One of the most astounding findings from a study of 100 adults, is that our brains become rewired in response to adverse experiences early in life, which can lead to stress sensitivity in the brain. Also, stress in the womb can alter a mother’s vaginal microbiota, which will affect the babies gut microbes. Expecting mothers can follow a healthy diet, utilize simple stress reduction techniques and avoid antibiotics to help protect their and their babies gut microbes.

When the human intestinal system gets out of balance the unfriendly bacteria produce toxic substances that negatively affect the overall systems of health and function. The good news is there are some simple ways to improve the health of your gut and its functions:

  • Eat a diverse range of foods and lots of veggies, it is ideal to get as many nutrients and vitamins from a clean, healthy diet.

  • Eat fermented foods, they are rich in lactobacilli which is good bacteria.

  • Limit artificial sweeteners, they can negatively affect the gut microbiota which in turn effects blood sugar levels.

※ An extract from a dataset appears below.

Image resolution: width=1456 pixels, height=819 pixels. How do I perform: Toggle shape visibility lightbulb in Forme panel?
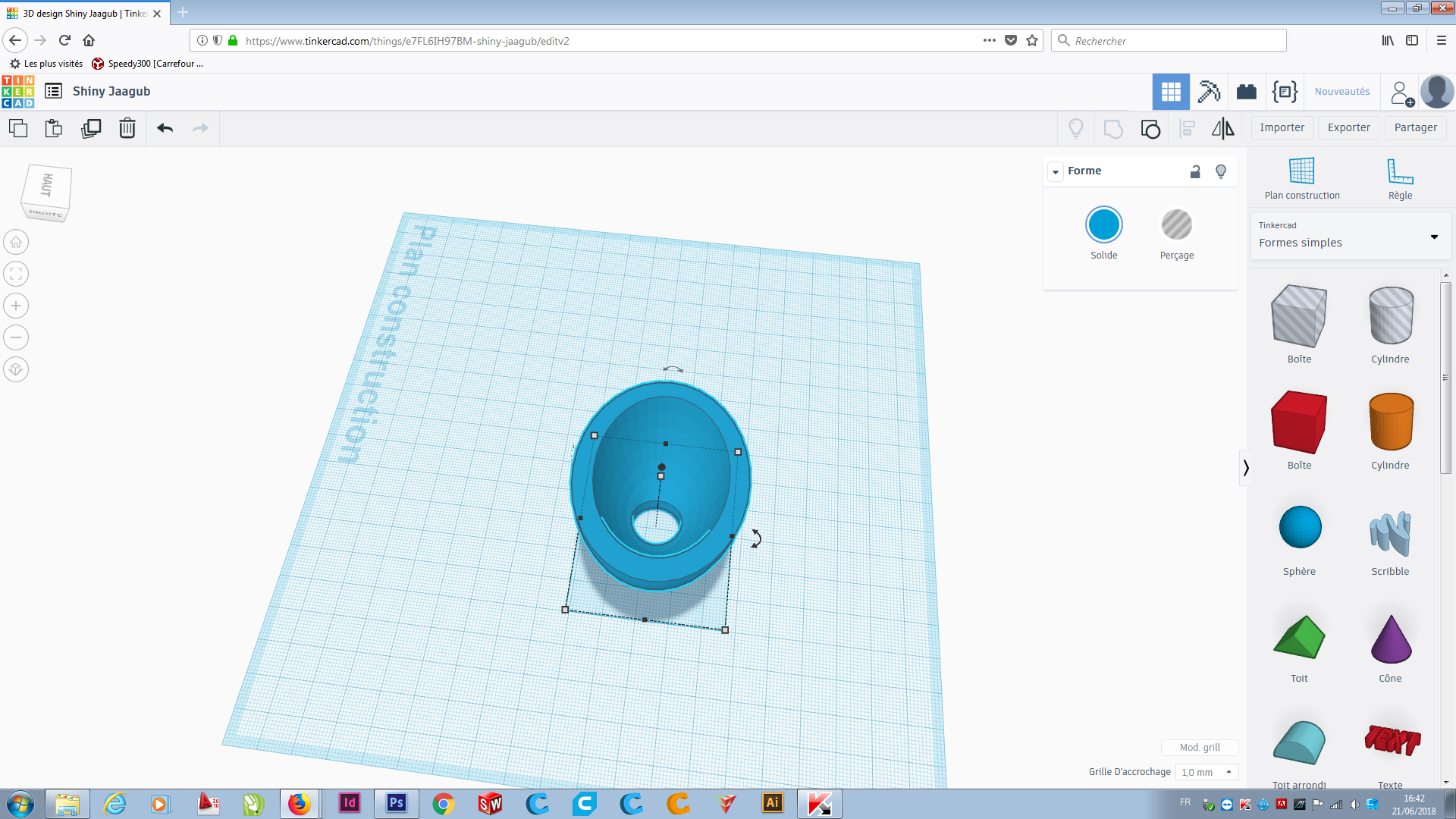click(1221, 171)
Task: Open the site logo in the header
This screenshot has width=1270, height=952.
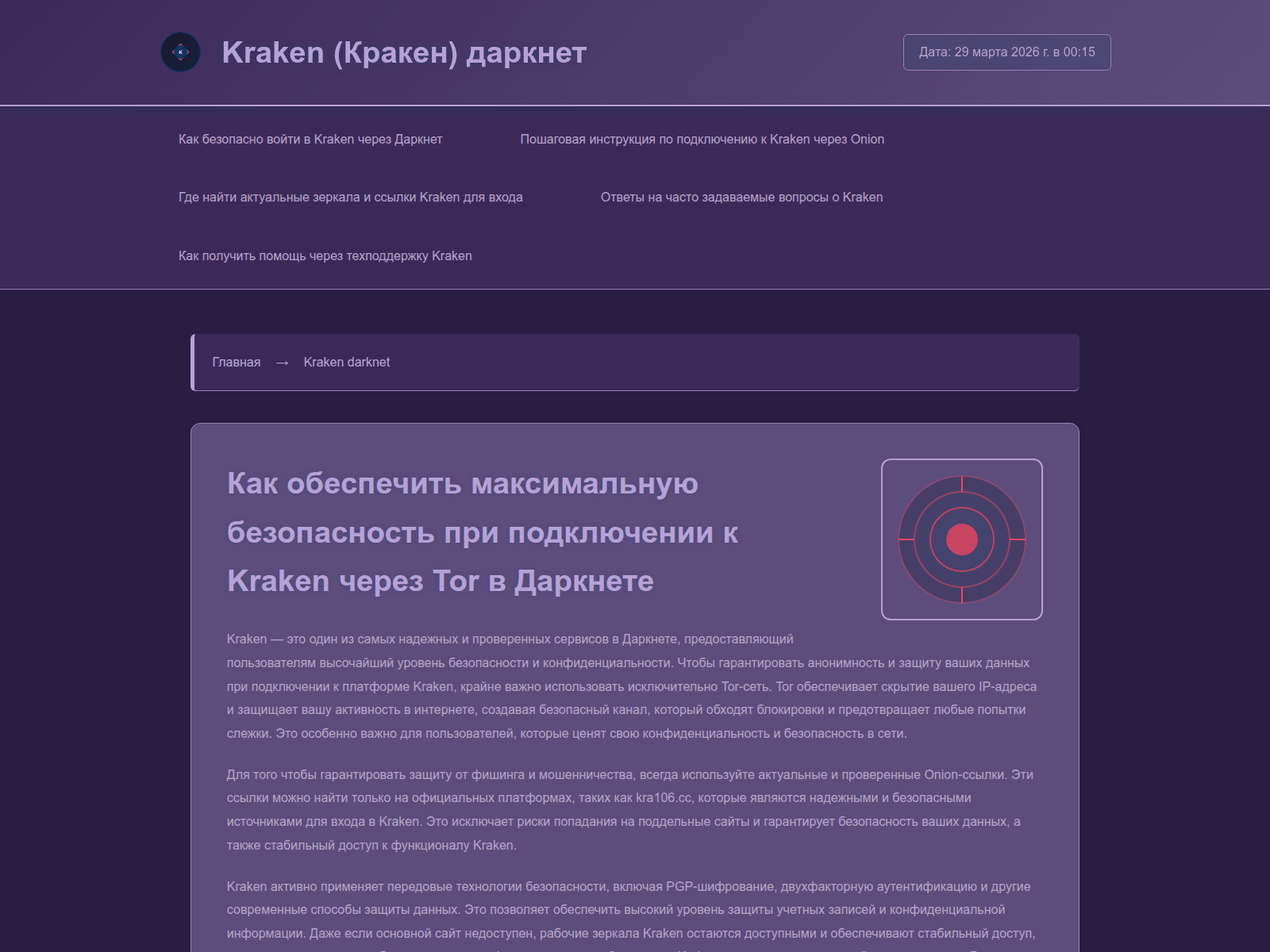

  • Take a probiotic supplement, this will aid to keep the microbes in good health.

  • Engage in stress reduction techniques when needed as stress negatively impacts the microbes as well.

Your gut health is extremely important! Many studies have shown that poor microbe health can lead to numerous health complications as well as a weakened immune system. Become an expert in listening to your gut feelings, after all it is your “second brain”.